Pour nous matérialistes, l’esprit est une composante de la matière ; le cerveau, c’est de la matière grise. Cela veut dire que quand on agit, on ne fait pas qu’agir de manière individuelle, on est lié au reste de la matière dans nos choix, dans nos actes, dans notre pratique.
Dans la conception ancienne du monde, celle portée par le capitalisme, il y a une séparation entre le fait de penser et d’agir. On s’imagine que penser n’est pas agir, et inversement. En réalité, il s’agit de deux aspects du même processus, car on ne peut pas penser sans agir, et inversement.
Il va de soi que la conception ancienne du monde aimerait prétendre qu’on puisse penser séparément du monde. La religion, la spiritualité, le mysticisme, toutes ces manières de voire les choses se veulent « en-dehors du monde ».
Mais rien n’existe en-dehors du monde, car le monde est uniquement composé de matière. Chacun, sur le plan individuel, est une (très petite) partie de cet ensemble de matière qu’est l’univers (et il n’y a pas « d’ailleurs » en dehors de l’univers).
La raison ne peut être considérée comme absolue et suffisante ; la réflexion personnelle n’a pas de sens de manière « séparée ». La formule « je pense, donc je suis » est absolument fausse ; séparer le corps et l’esprit est de l’idéalisme.
Pour le matérialisme, la raison est l’aboutissement du mouvement perpétuel de la matière. Elle doit être considérée comme un outil supplémentaire très avancé vers l’appropriation des phénomènes et la résolution des contradictions par la matière elle-même.
L’être humain, qui « pense », est un outil pour la matière dans un processus, à un moment donné. Quel est ce processus ? C’est la biosphère, c’est-à-dire la vie qui s’est développée sur notre planète. La vie sur Terre est un ensemble ; l’humanité n’existe pas de manière « séparée ».
Pourtant, si on regarde, on peut penser que l’humanité n’est pas du tout en phase avec la biosphère, que même elle la détruit. L’humanité, pourtant, ne saurait être un « cancer », et il n’est guère étonnant que dans le cadre de l’ancienne conception du monde on ne parvienne pas à définir le cancer, à le guérir.
En effet, la matière ne se suicide pas : elle devient toujours plus complexe, elle ne régresse jamais. L’ensemble progresse, mais les parties avancent de manière inégale dans ce processus, dans ce que Lénine a appelé le « développement inégal ».
Ce développement passe lui-même par des passages de luttes et d’échecs, des moments de force et de faiblesse, jusqu’à la victoire finale, dans un mouvement qui a été défini par Lénine comme étant en spirale.
Il n’y a donc jamais de « défaites » pour ce qui est nouveau, simplement des détours. L’esprit qui s’approprie le matérialisme peut à un moment errer, mais forcément il va retrouver son chemin s’il reste lié au nouveau. Mao Zedong a résumé cela par la formule : « le chemin est sinueux, l’avenir est lumineux ».
Le travail sur le plan individuel est simultanément double : il s’agit d’assumer personnellement l’échec et en même temps de comprendre pourquoi on « devait échouer » au sens dialectique, car dans le processus de développement, le mouvement est en spirale, et non pas linéaire.

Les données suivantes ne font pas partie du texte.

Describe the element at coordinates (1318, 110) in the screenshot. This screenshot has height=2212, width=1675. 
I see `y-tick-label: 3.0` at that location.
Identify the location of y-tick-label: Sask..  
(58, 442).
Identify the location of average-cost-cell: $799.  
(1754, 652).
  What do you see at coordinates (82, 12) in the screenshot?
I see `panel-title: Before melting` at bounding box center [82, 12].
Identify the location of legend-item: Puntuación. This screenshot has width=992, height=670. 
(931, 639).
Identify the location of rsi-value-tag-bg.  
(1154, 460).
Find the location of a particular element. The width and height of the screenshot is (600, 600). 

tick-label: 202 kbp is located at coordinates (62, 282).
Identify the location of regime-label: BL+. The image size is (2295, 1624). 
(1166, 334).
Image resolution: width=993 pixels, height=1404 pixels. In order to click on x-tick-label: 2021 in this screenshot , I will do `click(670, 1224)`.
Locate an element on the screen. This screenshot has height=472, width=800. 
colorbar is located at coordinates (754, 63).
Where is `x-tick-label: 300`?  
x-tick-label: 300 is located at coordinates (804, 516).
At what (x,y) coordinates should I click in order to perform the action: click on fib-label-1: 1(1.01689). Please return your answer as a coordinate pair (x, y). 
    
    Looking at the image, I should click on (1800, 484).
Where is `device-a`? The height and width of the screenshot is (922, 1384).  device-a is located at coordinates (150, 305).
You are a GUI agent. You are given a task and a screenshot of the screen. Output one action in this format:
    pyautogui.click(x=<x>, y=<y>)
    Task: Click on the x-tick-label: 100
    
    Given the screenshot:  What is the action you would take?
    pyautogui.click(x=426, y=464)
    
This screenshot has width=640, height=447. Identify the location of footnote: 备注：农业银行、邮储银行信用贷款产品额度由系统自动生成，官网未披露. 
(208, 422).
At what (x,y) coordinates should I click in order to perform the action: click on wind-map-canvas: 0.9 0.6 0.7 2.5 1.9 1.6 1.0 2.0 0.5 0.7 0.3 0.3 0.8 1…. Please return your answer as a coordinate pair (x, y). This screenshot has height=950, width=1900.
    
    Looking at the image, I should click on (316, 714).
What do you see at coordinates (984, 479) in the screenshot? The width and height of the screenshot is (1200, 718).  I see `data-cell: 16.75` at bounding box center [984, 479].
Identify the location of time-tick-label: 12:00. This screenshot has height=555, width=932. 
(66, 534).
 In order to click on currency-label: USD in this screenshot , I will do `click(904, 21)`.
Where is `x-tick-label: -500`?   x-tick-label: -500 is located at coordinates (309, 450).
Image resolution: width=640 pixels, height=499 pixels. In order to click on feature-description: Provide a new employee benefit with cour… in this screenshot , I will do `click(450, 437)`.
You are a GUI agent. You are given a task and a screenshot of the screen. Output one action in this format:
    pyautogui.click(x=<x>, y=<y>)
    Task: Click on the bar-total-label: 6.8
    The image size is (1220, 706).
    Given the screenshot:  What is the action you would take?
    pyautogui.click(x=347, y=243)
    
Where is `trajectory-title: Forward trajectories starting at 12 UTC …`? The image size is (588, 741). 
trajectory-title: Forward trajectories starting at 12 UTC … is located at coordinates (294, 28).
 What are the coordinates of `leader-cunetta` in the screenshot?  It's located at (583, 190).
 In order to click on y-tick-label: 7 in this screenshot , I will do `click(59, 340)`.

Chaque vie est ainsi une aventure individuelle, qui pour être réellement épanouie doit se lier au progrès, au nouveau. La vie puise sa force dans son progrès, dans sa progression dans le plus complexe.
Dialectiquement, le destin individuel n’a pas de sens, puisque notre réalité appartient à l’ensemble de la réalité et que nos esprits sont des reflets de la réalité matérielle.
Mais le destin de la matière se construit chaque jour également en nous, puisque nous sommes de la matière, et le sens de la vie se trouve précisément là.